The Ratings Game: ‘Pretty much Google 2.0’ — Amazon price targets reduced by analysts, though they say the long-term story is intact

United States

Analysts downgraded their price targets for Amazon.com after it reported missing its third quarter sales expectations alongside a weak sales forecast for the upcoming festive season.

Amazon AMZN, -4.06% stock tanked to lows of 20% in pre-market Friday trading to $ 88.98 per share after the company reported a 15% rise in overall sales to $ 127.1 billion in the third quarter versus Wall Street estimates of $ 128 billion.

The e-commerce giant also said it expects to report fourth quarter revenue between $ 140 billion and $ 148 billion, around $ 10 billion shy of analyst expectations.

“We’re very optimistic about the holiday but we’re realistic that there are various factors weighing on people’s wallets,” said Amazon Chief Financial Officer Brian Olsavsky to analysts on a call on Thursday evening.

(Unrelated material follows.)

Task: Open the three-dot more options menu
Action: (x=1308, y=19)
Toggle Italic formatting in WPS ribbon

“While we are encouraged by our progress across the business, macroeconomic environment remains challenging worldwide,” Olsavsky added. “The continuing impacts of broad-scale inflation, heightened fuel prices and rising energy costs have impacted our sales growth as consumers assess their purchasing power and organizations of all sizes evaluate their technology and advertising spend.”

“The good news here is that the story isn’t broken, it’s just pushed out into 2023 while Q4 may get worse before it gets better… pretty much Google 2.0,” said Mark Shmulik, an analyst from Bernstein, who maintained an outperform rating of Amazon but cut the price target to $ 125 from $ 150 per share.

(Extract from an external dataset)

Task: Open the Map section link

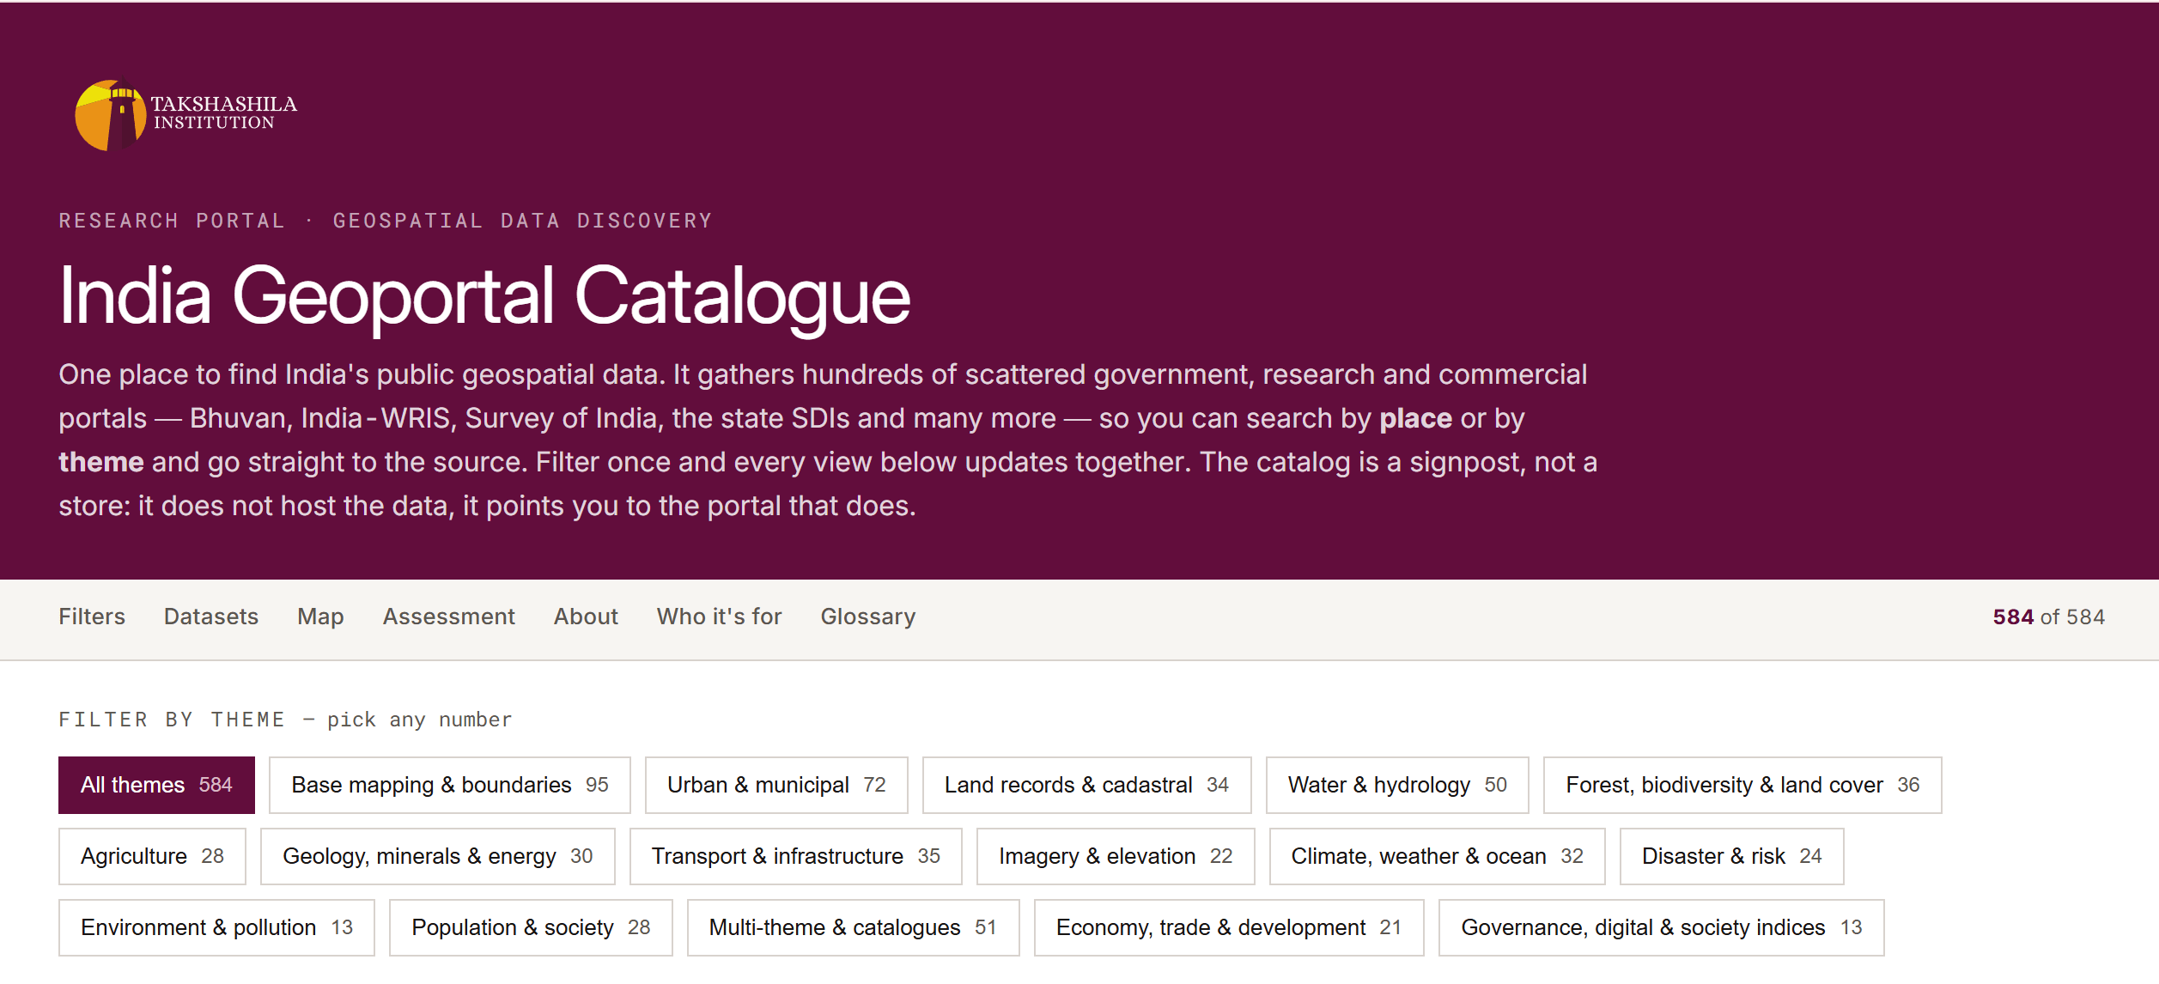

Read: Alphabet is ‘a big ship to turn around,’ when it comes to much-needed belt-tightening, but Wall Street has faith

JPMorgan analysts led by Doug Anmuth believe the pressures on Amazon are “largely macro-driven, and not fundamental.”

It kept its overweight rating but lowered its price target to $ 145 from $ 175 per share to reflect the value of its cloud services.

Amazon Web Services

Amazon Web Services, which accounted for most of the company’s $ 2.9 billion profit, saw its slowest revenue growth since 2014 of 27%.

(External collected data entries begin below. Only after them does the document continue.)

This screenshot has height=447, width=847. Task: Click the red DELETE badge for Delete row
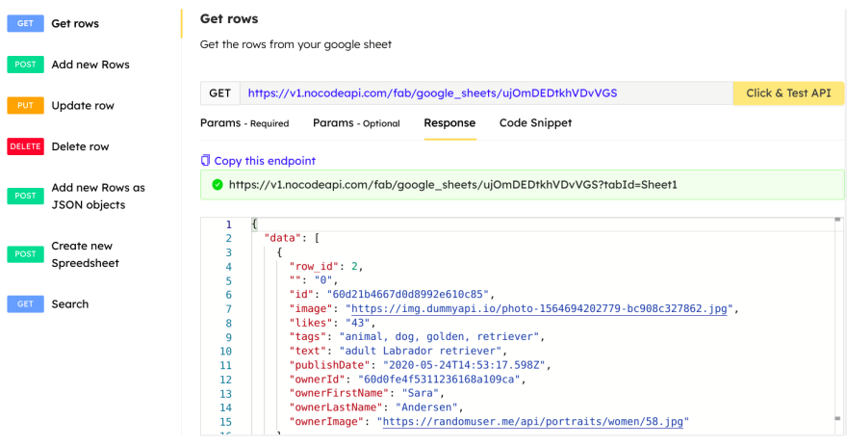(25, 146)
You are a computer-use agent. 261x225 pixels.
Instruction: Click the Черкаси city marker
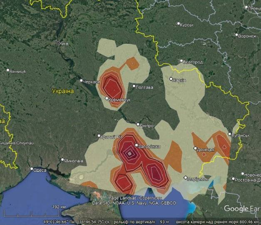click(82, 81)
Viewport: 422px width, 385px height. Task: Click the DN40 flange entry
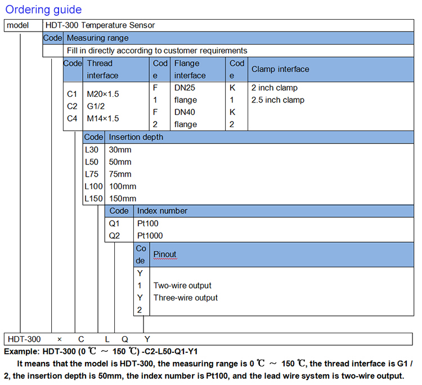coord(186,118)
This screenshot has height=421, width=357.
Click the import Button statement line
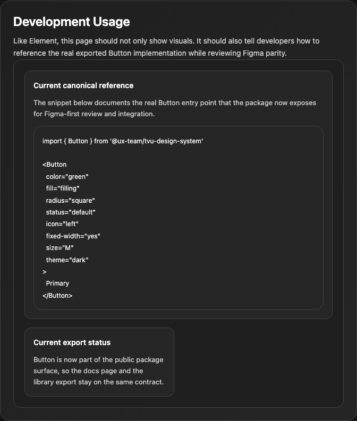(x=123, y=141)
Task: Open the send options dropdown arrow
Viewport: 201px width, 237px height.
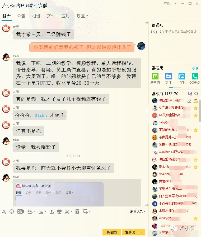Action: (142, 232)
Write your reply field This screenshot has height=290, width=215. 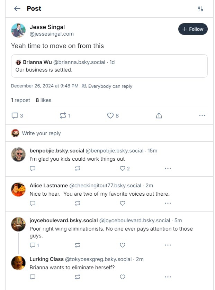pyautogui.click(x=109, y=133)
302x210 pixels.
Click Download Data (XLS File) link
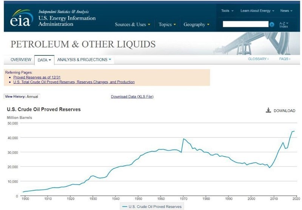132,97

“Similar to the start of the pandemic AWS clients are asking for discounts and rationalizing and/or migrating their workloads to cheaper products. The pipeline remains robust, but expect some pricing pressure in the near-term coinciding with more aggressive competition,” added Shmulik.

Also: Why the rout for big tech companies may just be getting started

Aaron Kessler, an analyst from Raymond James, kept its outperform rating due to “solid long-term eCommerce growth” and “continued leadership and momentum in cloud”.

Kessler did slash his price target for Amazon from $ 164 to $ 130 per share due to the slower AWS growth and lower fourth quarter margins.

“While we expect a more challenging growth outlook near-term, we remain positive on long-term growth for both retail and AWS with improving margins over time as Amazon focuses on productivity improvements,” he said.